Provided records: Begin
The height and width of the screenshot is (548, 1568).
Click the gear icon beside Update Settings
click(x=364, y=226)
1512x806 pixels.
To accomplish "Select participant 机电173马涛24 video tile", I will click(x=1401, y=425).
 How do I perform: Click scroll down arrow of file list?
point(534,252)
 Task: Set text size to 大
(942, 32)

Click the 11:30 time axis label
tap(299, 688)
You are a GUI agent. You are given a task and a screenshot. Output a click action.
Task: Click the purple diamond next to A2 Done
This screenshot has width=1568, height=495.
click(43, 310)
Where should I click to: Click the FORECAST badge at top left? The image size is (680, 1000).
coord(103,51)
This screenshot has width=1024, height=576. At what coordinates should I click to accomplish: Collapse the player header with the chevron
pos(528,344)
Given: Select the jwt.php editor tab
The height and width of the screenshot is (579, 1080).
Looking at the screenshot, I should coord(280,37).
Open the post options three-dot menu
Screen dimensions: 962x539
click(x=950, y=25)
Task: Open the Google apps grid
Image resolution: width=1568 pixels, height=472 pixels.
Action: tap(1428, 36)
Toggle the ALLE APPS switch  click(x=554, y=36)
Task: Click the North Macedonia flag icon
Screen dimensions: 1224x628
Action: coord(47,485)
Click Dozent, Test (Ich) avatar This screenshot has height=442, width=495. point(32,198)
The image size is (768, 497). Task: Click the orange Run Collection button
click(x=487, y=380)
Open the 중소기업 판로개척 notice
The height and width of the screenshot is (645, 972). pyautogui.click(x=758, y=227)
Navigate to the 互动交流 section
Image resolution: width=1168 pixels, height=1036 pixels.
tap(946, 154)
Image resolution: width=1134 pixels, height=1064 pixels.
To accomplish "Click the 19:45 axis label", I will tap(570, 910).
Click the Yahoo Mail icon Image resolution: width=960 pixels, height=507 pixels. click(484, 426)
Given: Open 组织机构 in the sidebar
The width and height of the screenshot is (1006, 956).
Provided records: End
* _What this task involves_
Wherever the string "Select" appears in the entries above, return the line it appears on.

* _Written response_
To accomplish "Select participant 机电173马涛24 video tile", I will click(x=1401, y=425).
Given: Select the jwt.php editor tab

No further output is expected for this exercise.